* _PROMPT_
Write the entries out again exactly; any picture among them gets left out.

* _DATA FOR THIS EXERCISE_
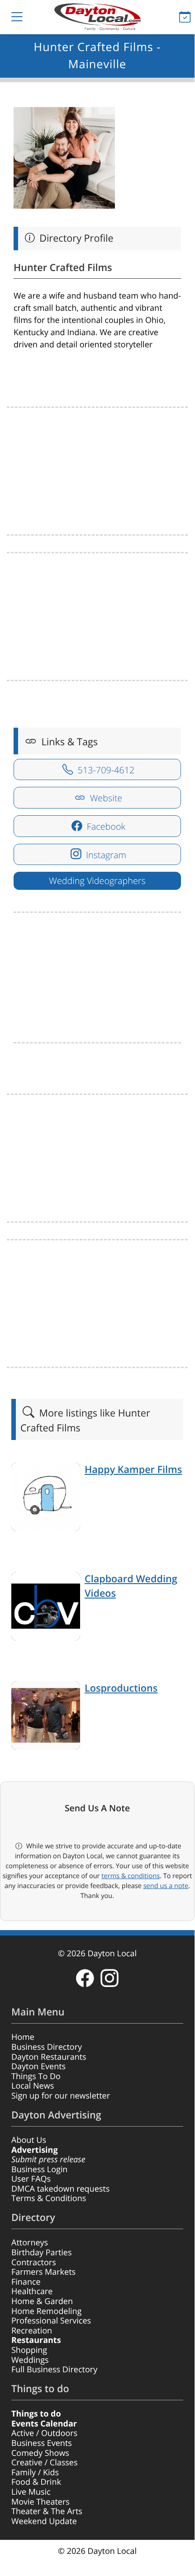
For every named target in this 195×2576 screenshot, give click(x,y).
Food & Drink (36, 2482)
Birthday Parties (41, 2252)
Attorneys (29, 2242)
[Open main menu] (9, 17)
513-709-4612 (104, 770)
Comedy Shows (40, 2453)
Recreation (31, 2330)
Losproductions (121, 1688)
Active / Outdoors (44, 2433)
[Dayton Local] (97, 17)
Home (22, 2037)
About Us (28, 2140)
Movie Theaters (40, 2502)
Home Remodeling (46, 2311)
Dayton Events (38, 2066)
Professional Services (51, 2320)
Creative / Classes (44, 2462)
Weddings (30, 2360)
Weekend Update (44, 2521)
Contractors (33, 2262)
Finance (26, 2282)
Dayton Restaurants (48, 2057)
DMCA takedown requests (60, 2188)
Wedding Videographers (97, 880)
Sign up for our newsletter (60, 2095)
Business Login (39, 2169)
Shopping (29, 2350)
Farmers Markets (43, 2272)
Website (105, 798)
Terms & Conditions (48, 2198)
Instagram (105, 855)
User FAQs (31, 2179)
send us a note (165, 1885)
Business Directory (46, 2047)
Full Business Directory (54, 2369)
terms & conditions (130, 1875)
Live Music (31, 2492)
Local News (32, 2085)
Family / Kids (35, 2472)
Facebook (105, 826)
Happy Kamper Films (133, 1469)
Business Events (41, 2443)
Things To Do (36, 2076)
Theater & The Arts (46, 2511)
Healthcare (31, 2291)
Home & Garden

* _RESULT OF THIS TASK_
For every named target in this 195×2576 screenshot, give click(x,y).
Food & Drink (36, 2482)
Birthday Parties (41, 2252)
Attorneys (29, 2242)
[Open main menu] (9, 17)
513-709-4612 (104, 770)
Comedy Shows (40, 2453)
Recreation (31, 2330)
Losproductions (121, 1688)
Active / Outdoors (44, 2433)
[Dayton Local] (97, 17)
Home (22, 2037)
About Us (28, 2140)
Movie Theaters (40, 2502)
Home Remodeling (46, 2311)
Dayton Events (38, 2066)
Professional Services (51, 2320)
Creative / Classes (44, 2462)
Weddings (30, 2360)
Weekend Update (44, 2521)
Contractors (33, 2262)
Finance (26, 2282)
Dayton Restaurants (48, 2057)
DMCA takedown requests (60, 2188)
Wedding Videographers (97, 880)
Sign up for our newsletter (60, 2095)
Business Login (39, 2169)
Shopping (29, 2350)
Farmers Markets (43, 2272)
Website (105, 798)
Terms & Conditions (48, 2198)
Instagram (105, 855)
User FAQs (31, 2179)
send us a note (165, 1885)
Business Directory (46, 2047)
Full Business Directory (54, 2369)
terms & conditions (130, 1875)
Live Music (31, 2492)
Local News (32, 2085)
Family / Kids (35, 2472)
Facebook (105, 826)
Happy Kamper Films (133, 1469)
Business Events (41, 2443)
Things To Do (36, 2076)
Theater & The Arts (46, 2511)
Healthcare (31, 2291)
Home & Garden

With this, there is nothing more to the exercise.